Pirker gilt als geradlinig bis streitbar und weiß selbst darum: "Ich bin nicht der integrative Typ, ich polarisiere wohl eher", meinte er einmal. Deswegen klang es auch nicht wie eine übliche Floskel, als seine Trennung von der Styria im Jahr 2010 mit "unterschiedlichen strategischen Auffassungen" begründet wurde. Pirker ist aber auch als Analytiker mit klaren Vorstellungen und dem Willen, diese durchzusetzen, bekannt. Wenn er - wie am Montag - sagt, "dass ich 'News' nicht einstellen möchte", wird man ihm das wohl zumindest eine Zeit lang glauben.

Vieles von dem, was heute als Pflichtprogramm der Medienmacher gilt - multimediales Denken, Content first-Strategien oder Plattform-Visionen - hat Pirker bereits in den Nuller-Jahren, als so mancher noch das Platzen der "Internet-Blase" betrauerte, vorgedacht. Früh machte er aus der Styria eine "Content-Company". Und wertebewusst, wie er einmal ist, geht es ihm bei all diesen strategischen Überlegungen eben stets um die "klassischen" Medien.

Der promovierte Jurist (geboren am 3. Dezember 1959) studierte in Graz Rechtswissenschaften und BWL und startete 1984 als Assistent der Verlagsleitung bei der "Kleinen Zeitung" in Klagenfurt, wo er zwei Jahre später zum Verlagsleiter aufstieg. Den bleibendsten Eindruck hinterließ der Medienmanager wohl als Vorstandsvorsitzender der Styria Media Group, als der er ab 1999 fungierte. In den folgenden Jahren legte Pirker bei der Weiterentwicklung des Unternehmens ein beachtliches Tempo vor und baute den Verlag um. Sehr früh setzte der gebürtige Kärntner dabei auf ein breit gefächertes Medienangebot, das weit über das reine Printgeschäft hinausreichen sollte. Die Styria expandierte und akquirierte unter seiner Regie im In- und Ausland.

2010 verließ er den steirischen Verlag und ging bald darauf an die Spitze von Dietrich Mateschitz' "Red Bull Media House". Diese Arbeitsbeziehung sollte aber nur gut ein Dreivierteljahr dauern: Mit Ende 2011 verließ Pirker das Unternehmen aus privaten Gründen, um kurz darauf in einem quasi artfremden Bereich, als Vorstandsvorsitzender des steirischen Abfallentsorgers Saubermacher Dienstleistungs AG, zu werken.
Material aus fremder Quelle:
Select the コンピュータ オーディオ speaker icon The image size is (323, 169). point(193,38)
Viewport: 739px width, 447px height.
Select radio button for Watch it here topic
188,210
Dem Medienbusiness blieb er aber insofern treu, als er mit der Medecco-Holding zwischenzeitlich unter anderem beim Monatsmagazin "Datum" an Bord war (mittlerweile ist diese Beteiligung wieder Geschichte).

Über den privaten Horst Pirker ist wenig bekannt; er gilt als Familienmensch, seine Frau lernte er während einer Jugendpilgerfahrt im französischen Taizé kennen. Seine Weltanschauung lebe er "unverkrampft", sagte er einmal.